The biggest differences are between the neighborhood rank, full and half bathrooms, all of these values dropped significantly
Could you use this information to recommend which characteristic of a house a real estate agent should concentrate on?
Yes, I would recommend the real estate agent focus more on the neighborhood the house is located in and the quantity bathrooms throughout the house.
What is the effect of neighborhood on the difference between sale price and list price? Do richer neighborhoods mean it is more likely to have a house go over the asking price?
Houses in richer neighborhoods are listed at higher prices, and their sales prices also tend to be higher. However, the neighborhood’s influence is more significant on the list price than on the sales price. This does not imply that these homes are more likely to sell above the asking price.

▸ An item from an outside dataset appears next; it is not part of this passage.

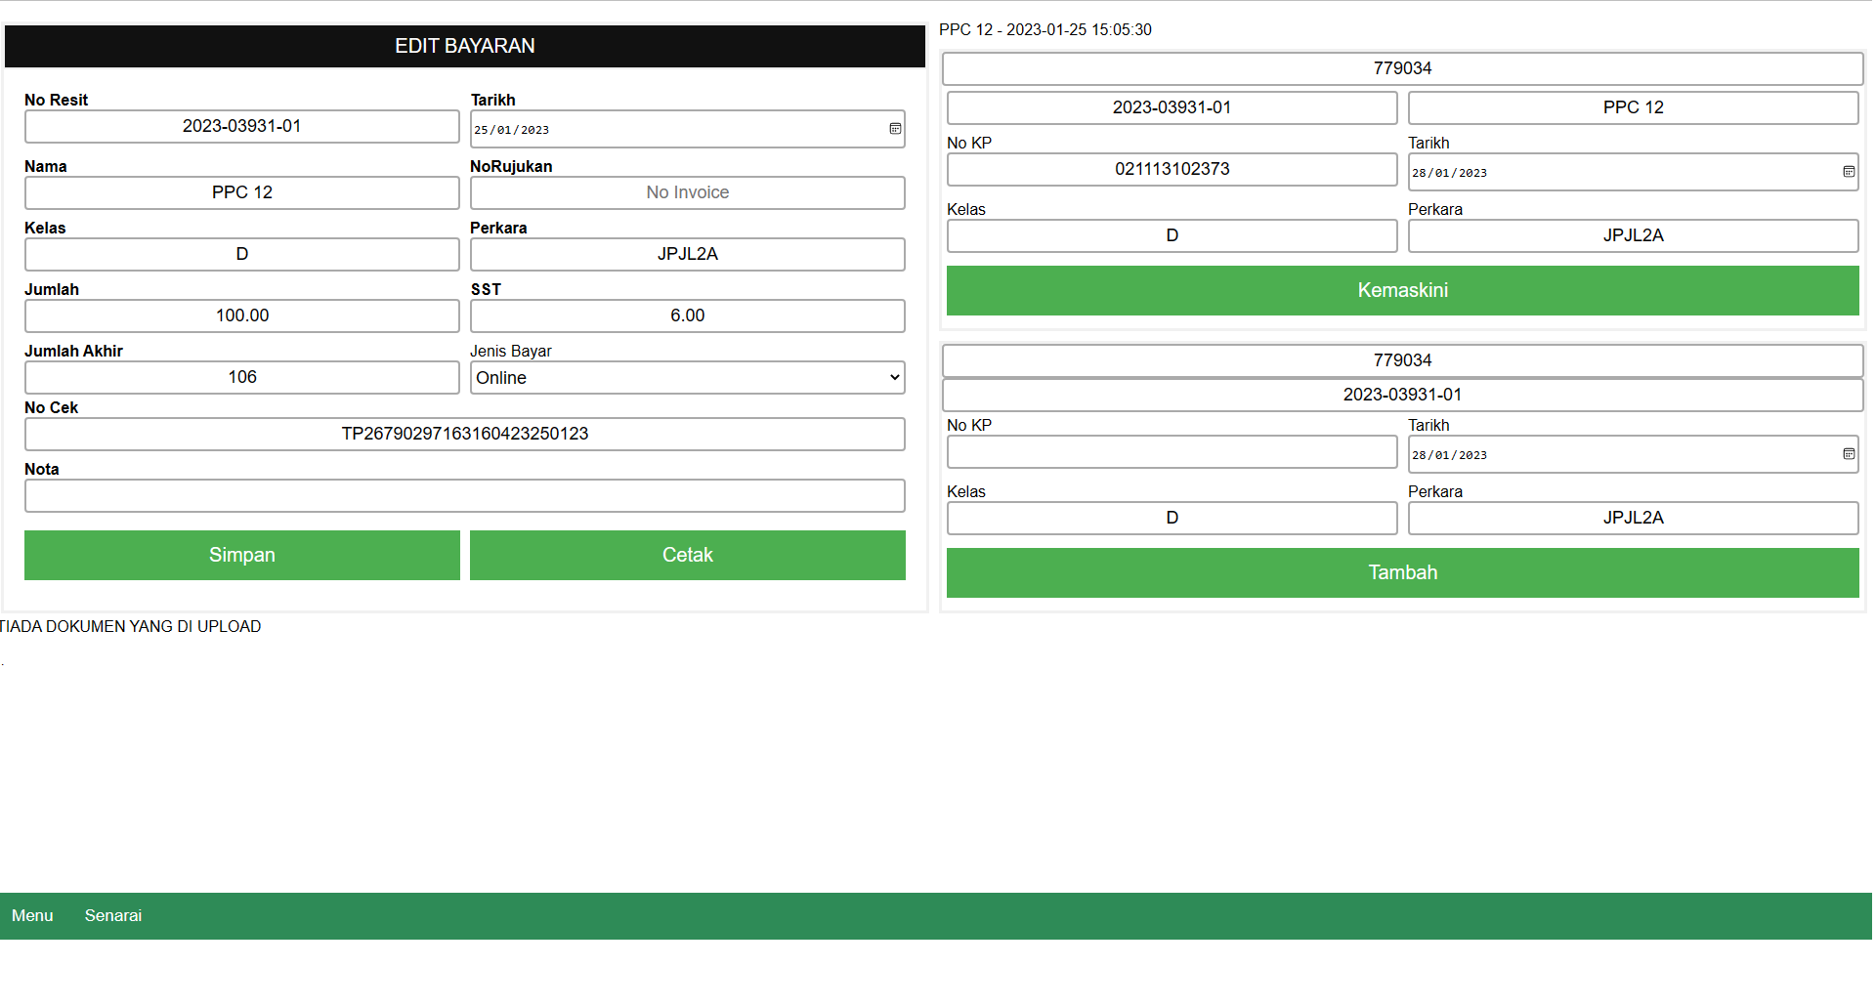Focus the No Resit input field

What do these results mean?
The data indicates that the number of bedrooms and other rooms has the least correlation with the sale price. Full and half bathrooms show a higher correlation than rooms, but not nearly as significant as neighborhood ranking. Overall, the list price is the most correlated, with neighborhood ranking following in its effect on the sale price of the house.